CONSEGNA: Riscrivi tutte le voci seguenti senza cambiare nulla, tralasciando le immagini.

RIGHE:

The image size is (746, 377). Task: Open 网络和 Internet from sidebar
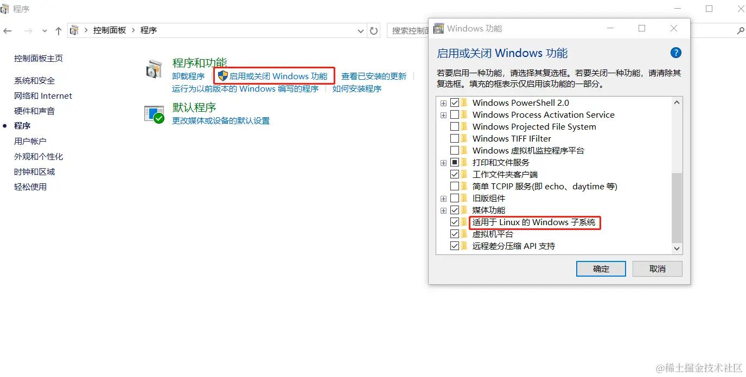coord(42,95)
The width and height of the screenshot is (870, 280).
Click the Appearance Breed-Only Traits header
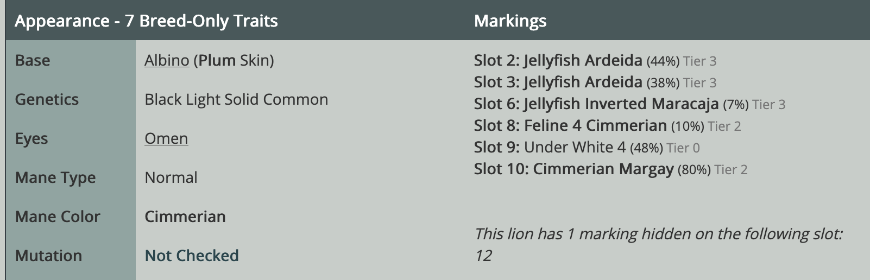pos(146,21)
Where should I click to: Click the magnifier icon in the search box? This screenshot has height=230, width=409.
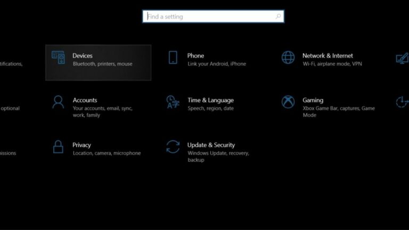(277, 17)

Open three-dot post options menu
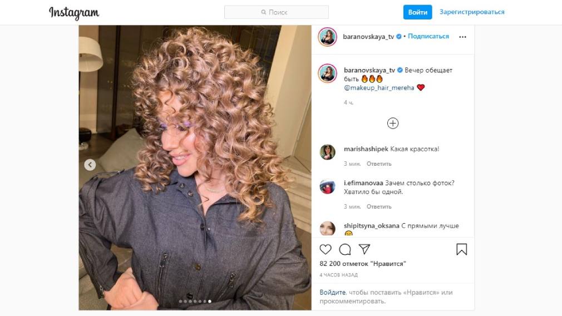pos(462,37)
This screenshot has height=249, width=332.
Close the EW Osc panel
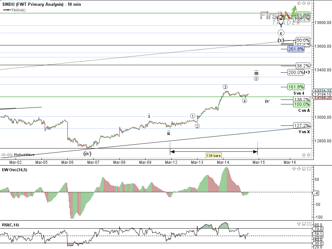(308, 169)

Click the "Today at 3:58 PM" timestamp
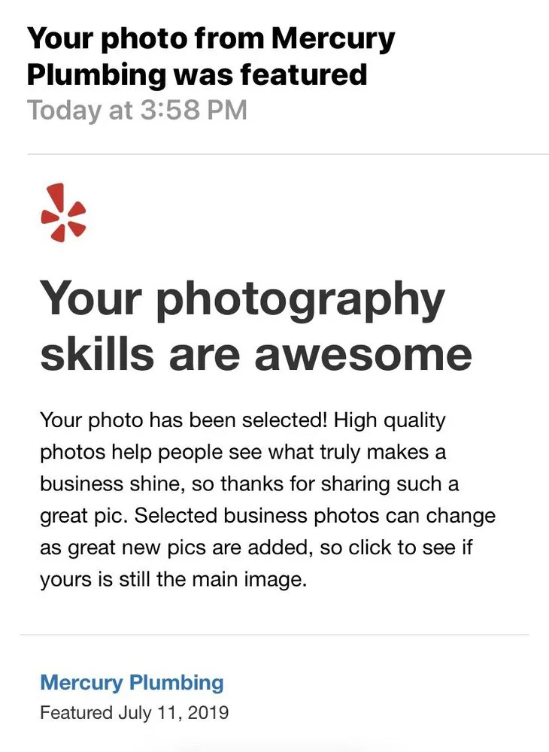click(x=137, y=111)
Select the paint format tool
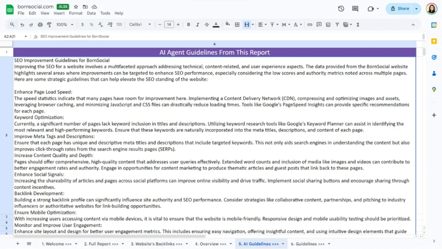 [x=49, y=25]
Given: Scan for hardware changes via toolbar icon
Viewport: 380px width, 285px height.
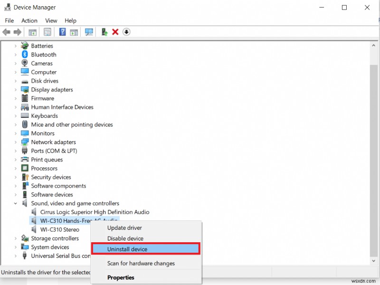Looking at the screenshot, I should 90,32.
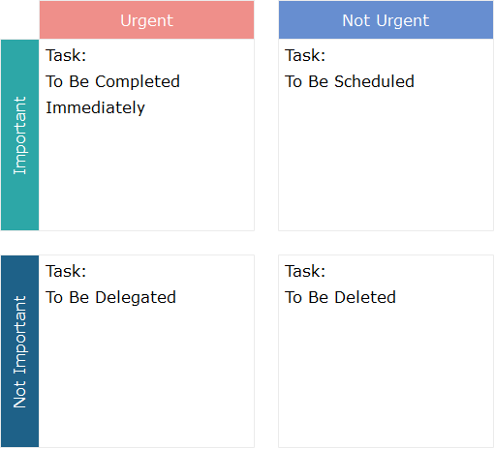The width and height of the screenshot is (495, 449).
Task: Click blank area beneath "To Be Delegated"
Action: [x=146, y=377]
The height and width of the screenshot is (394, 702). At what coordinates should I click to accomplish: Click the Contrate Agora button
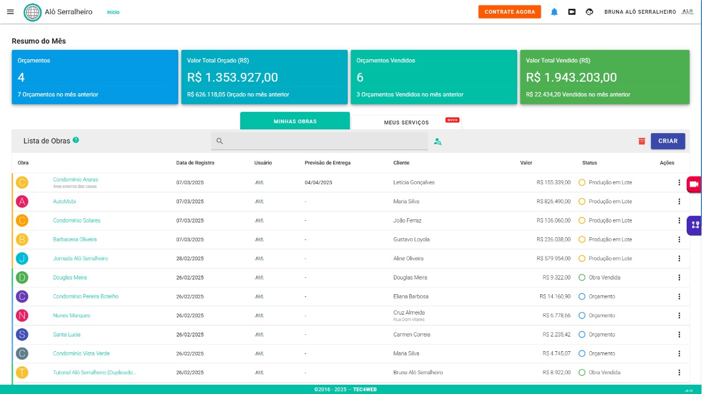point(509,12)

RISULTATO FINALE:
The image size is (746, 377). Task: Open 网络和 Internet from sidebar
coord(42,95)
The width and height of the screenshot is (870, 280).
Click the Appearance Breed-Only Traits header
pos(146,21)
Where should I click to: Click the magnifier icon in the search box? This screenshot has height=230, width=409.
(277, 17)

Open three-dot post options menu
pos(462,37)
This screenshot has height=249, width=332.
Close the EW Osc panel
(308, 169)

Click the "Today at 3:58 PM" timestamp
click(x=137, y=111)
Select the paint format tool
 [x=49, y=25]
Given: Scan for hardware changes via toolbar icon
Viewport: 380px width, 285px height.
Looking at the screenshot, I should 90,32.
The width and height of the screenshot is (495, 449).
Task: Click blank area beneath "To Be Delegated"
Action: [x=146, y=377]
The height and width of the screenshot is (394, 702). At what coordinates should I click to accomplish: Click the Contrate Agora button
point(509,12)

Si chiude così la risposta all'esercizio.